┌─ TEXTABSCHNITT
Die Vorsicht der Autoren des Speicherpapiers gegenüber den E-Autospeichern dürfte zum einen in der Dynamik des Marktes begründet sein. Möglicherweise wollen sie sich auch aus dem Streit der Autokonzerne über das wieviel und wann der E-Mobilität heraushalten. Darüber hinaus existiert aber auch noch eine Rechtslage, wonach der Betrieb von Stromspeichern durch Netzbetreiber nur zulässig ist, wenn diese sich nicht im Eigentum der Netzbetreiber befinden. Die Zukunft der ehemaligen Entflechtungsregeln scheint eine unklare Gemengelage, die garantiert keine Baustelle für eine BNetzA darstellt. Stattdessen konzentriert sich das Speicherpapier darauf, dass dezentralen Heimspeichern und einem dezentralen Speichermanagement angesichts ihrer geringen Bedeutung zur Netzstabilisierung keine Sonderrolle und keine Abgabenentlastung zugestanden werden sollte. Diese Haltung widerspricht der in der EU-Richtlinie vorgesehenen Befreiung der Heimspeicher vor einer Doppelbelastung mit Abgaben.
└─
┌─ MATERIAL
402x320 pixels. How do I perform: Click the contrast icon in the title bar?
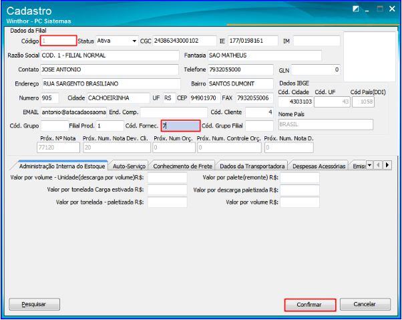point(357,9)
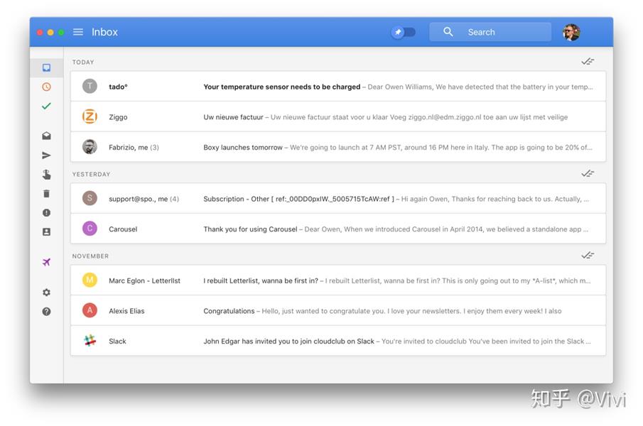Open Drafts via the open envelope icon

(x=46, y=136)

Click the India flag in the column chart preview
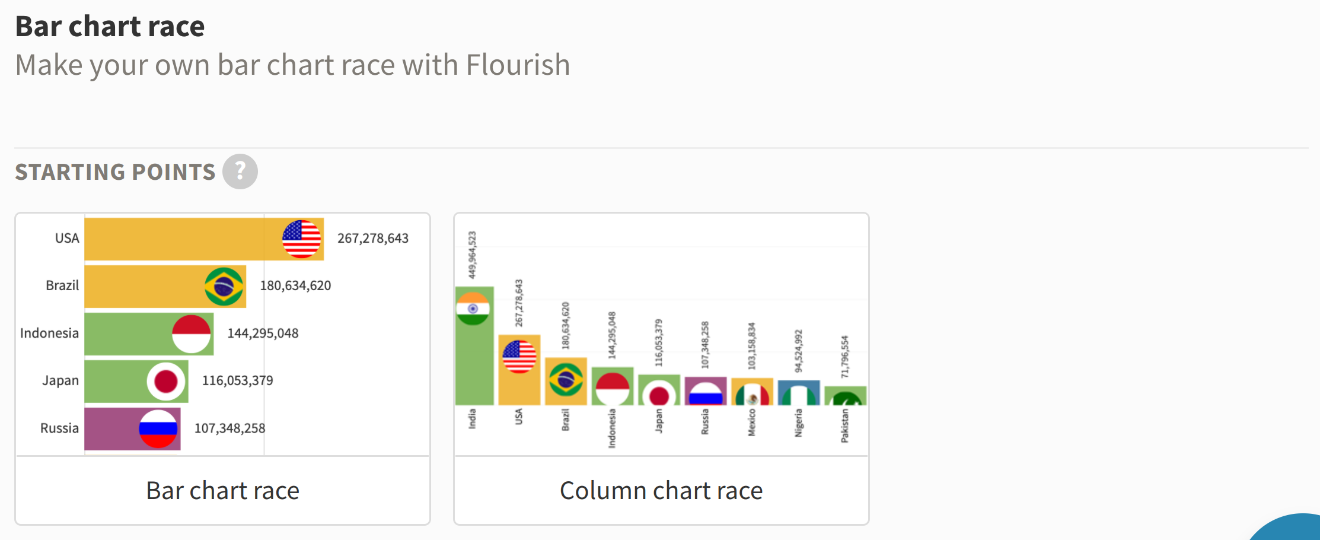click(473, 309)
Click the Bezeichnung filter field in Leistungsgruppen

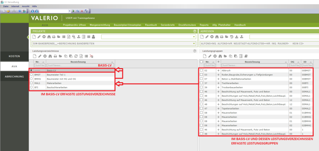tap(254, 66)
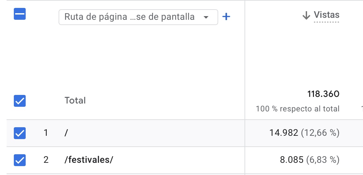Click the 14.982 views value in row 1
The height and width of the screenshot is (175, 363).
pos(284,133)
└─
◆ **AUFGABE 1**
Welcher Regelung widerspricht laut dem Textabschnitt zum Speicherpapier dessen Haltung gegenüber dezentralen Heimspeichern?
◆ **AUFGABE 2**
Schreiben Sie den Textabschnitt über das Speicherpapier im Anschluss an seinen letzten Satz weiter.
Die Zeilen werden für die Bearbeitung nicht gebraucht.

◆ **ANTWORT 1**
Sie widerspricht der in der EU-Richtlinie vorgesehenen Befreiung der Heimspeicher vor einer Doppelbelastung mit Abgaben.

◆ **ANTWORT 2**
Bei der bilanziellen Betrachtung von Stromspeichern geht man konsequent davon aus, dass die Ladung des Speichers immer mit Netzstrom zu erfolgen habe, auch wenn dieser mit in einer am selben Hausanschluss betriebenen PV-Anlage gekoppelt sei. Wie bei der Argumentation zum Prosumer-Modell führe der Stromspeicher bilanziell nach den Regeln des Strommarktes zu einer Doppelbelieferung des Anschlussnehmers durch den Energielieferanten und zu Kosten durch Regelenergieeinsatz. Das Papier kommt zu dem Schluss: „Für eine Gleichbehandlung („level playing field“) der Stromspeicher mit anderen Stromerzeugungstechnologien müssten die Betreiber der Stromspeicher den Strom, den sie für die Einspeicherung verbrauchen, ebenfalls ohne weitere Vergünstigung am Strommarkt erwerben. Die Speicherbetreiber müssten Netzentgelte, Umlagen, Steuern und Abgaben auf diesen Strom zahlen“. Es ginge nicht an, wenn die Refinanzierung von Heimspeichern durch die Einsparung von Abgaben, insbesondere Netzentgelten, begünstigt würde.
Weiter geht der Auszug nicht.